Neither the CPU or memory load ever exceeds 0.5% utilization while idling. I haven't tested whether throughput or control plane timings have been impacted.

The configuration is identical from 1.1.8 -> 1.2.1-s2. Doesn't make sense to me why there is such a large impact, especially with no impact to resource consumption.

Thanks

zsdc added a comment.Jul 10 2019, 2:09 PM

@ekim, could you make a screen record with this CLI delay?

In 1.2 was changed a lot of internal logic and many software which handling different services, so some impact is possible. But, we are trying to do our best to avoid such a big difference. After we will be sure that there are no problems with CLI in your case, we will switch to configuration analysis to detect possible bottlenecks.

ekim added a comment.Jul 11 2019, 9:19 PM

Neither have configurations on them. However, CLI response time when a configuration is loaded is even slower on 1.2.1-s2. Of course, no perceptible impact on 1.1.8.

zsdc added a comment.Jul 13 2019, 8:53 AM

Hello, @ekim! I see now. This is more looks like the waiting due to I/O. Do, please, the next:

  1. Run sudo atop -w /tmp/atop-mon.log -a 5 60 in dedicated terminal.
  2. Try to work several minutes in the terminal. It must freezing at this moment, otherwise, collected test data will be wrong.
  3. Wait until atop finish its work (~ 5 min from the start).
  4. Copy the file /tmp/atop-mon.log from the router and send to us for analysis.
ekim added a comment.Jul 15 2019, 4:08 PM

Thanks! Here you go!

zsdc added a comment.Jul 18 2019, 2:56 PM

Thank you, @ekim!
What exactly you were doing at the moment of this log record? I see a lot of scripts, which are almost permanently do something in the system. Is it possible that this system contains some custom scripts (in /config/scripts folder, for example)?
If yes, you should check the schedule of execution, and requirements of modification for 1.2 version command syntax.

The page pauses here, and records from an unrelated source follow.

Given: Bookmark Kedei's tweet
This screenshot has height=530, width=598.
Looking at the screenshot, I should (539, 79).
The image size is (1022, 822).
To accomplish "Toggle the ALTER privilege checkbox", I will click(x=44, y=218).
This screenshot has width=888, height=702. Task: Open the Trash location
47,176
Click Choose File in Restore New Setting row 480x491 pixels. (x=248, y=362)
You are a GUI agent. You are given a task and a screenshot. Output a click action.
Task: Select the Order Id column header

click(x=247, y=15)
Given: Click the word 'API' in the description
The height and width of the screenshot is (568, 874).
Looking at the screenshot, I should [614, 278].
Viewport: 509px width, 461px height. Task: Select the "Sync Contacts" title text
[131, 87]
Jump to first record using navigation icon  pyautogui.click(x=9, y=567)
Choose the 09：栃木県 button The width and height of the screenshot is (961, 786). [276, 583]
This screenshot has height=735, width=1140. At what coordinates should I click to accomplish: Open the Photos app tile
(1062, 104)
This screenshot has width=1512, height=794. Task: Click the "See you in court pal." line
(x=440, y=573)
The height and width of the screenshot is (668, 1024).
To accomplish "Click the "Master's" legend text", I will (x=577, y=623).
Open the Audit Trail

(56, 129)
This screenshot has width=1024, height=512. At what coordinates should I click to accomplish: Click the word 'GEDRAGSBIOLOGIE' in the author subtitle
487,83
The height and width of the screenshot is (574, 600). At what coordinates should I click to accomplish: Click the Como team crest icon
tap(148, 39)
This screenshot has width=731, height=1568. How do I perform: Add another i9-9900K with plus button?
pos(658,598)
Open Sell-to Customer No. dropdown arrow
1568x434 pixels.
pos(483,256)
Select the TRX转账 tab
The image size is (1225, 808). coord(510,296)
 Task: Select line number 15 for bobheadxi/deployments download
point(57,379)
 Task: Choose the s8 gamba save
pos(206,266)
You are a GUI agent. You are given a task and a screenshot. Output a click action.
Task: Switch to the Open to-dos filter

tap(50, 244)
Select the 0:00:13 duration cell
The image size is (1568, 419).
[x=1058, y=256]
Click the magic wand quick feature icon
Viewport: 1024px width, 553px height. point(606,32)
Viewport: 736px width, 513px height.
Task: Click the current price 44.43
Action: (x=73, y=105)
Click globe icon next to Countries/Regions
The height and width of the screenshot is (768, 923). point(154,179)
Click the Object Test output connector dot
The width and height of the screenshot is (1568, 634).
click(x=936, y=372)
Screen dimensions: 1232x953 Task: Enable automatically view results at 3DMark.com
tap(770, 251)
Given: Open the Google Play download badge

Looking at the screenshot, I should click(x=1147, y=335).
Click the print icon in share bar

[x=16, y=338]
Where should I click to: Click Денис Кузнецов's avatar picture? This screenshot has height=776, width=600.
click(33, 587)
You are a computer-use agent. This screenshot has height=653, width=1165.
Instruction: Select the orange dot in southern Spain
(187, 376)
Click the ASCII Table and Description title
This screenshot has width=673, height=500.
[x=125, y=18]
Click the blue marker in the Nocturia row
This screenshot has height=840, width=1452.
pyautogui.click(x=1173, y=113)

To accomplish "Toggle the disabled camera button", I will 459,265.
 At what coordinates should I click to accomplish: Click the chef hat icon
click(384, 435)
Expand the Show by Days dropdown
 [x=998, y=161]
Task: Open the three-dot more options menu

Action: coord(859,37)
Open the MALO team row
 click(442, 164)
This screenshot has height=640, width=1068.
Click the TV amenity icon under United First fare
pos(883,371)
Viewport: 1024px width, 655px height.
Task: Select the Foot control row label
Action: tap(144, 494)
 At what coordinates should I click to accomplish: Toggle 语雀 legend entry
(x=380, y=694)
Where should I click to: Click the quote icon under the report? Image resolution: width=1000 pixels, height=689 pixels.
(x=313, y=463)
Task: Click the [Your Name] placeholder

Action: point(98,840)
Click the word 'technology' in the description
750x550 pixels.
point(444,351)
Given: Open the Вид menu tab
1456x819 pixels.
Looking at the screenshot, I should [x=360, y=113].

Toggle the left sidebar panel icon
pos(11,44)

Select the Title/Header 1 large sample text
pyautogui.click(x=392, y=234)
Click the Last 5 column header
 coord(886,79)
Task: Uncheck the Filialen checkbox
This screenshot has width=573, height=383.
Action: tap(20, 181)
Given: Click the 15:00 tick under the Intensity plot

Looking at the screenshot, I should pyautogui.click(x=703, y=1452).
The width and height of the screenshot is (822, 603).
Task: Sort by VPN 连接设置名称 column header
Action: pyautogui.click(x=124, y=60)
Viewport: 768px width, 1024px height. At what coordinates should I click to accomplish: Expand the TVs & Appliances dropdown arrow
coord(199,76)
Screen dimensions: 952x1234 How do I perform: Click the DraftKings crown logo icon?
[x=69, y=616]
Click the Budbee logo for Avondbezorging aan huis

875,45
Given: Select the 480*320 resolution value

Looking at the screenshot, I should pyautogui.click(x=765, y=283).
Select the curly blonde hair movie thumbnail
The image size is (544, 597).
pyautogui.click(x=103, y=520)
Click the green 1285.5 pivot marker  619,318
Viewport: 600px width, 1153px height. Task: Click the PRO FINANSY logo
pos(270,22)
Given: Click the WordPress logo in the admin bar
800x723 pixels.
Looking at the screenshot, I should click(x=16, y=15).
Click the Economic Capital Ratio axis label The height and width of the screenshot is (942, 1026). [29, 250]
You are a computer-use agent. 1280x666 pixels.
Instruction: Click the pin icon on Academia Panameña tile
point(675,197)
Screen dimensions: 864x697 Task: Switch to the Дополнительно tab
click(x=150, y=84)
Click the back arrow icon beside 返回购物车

ekim added a comment.Jul 18 2019, 9:29 PM

These are default VyOS installations without any modifications other than to the running configuration. During these recordings I set IP address, duplex, and speed on eth0, set a static route, hostname, and ntp, time, and dhcp server configurations. While doing so, I used ? to enumerate possible configuration paths and [tab] for CLI completion to hopefully illuminate the latency in these operations.

The only thing in /config/scripts is the default file and has only default comments in it:

vyos@vyos:~$ ls /config/scripts/
vyatta-postconfig-bootup.script
vyos@vyos:~$ less /config/scripts/vyatta-postconfig-bootup.script 
#!/bin/sh
# This script is called from /etc/rc.local on boot after the Vyatta
# configuration is fully applied. Any modifications done to work around
# unfixed bugs and implement enhancements which are not complete in the Vyatta
# system can be placed here.
zsdc added a comment.Thu, Aug 1, 9:38 AM

@ekim, we have never met with such a problem and cannot reproduce it in our environments. The better way to continue investigation would be getting access to this installation. If this would be possible, we could continue debugging.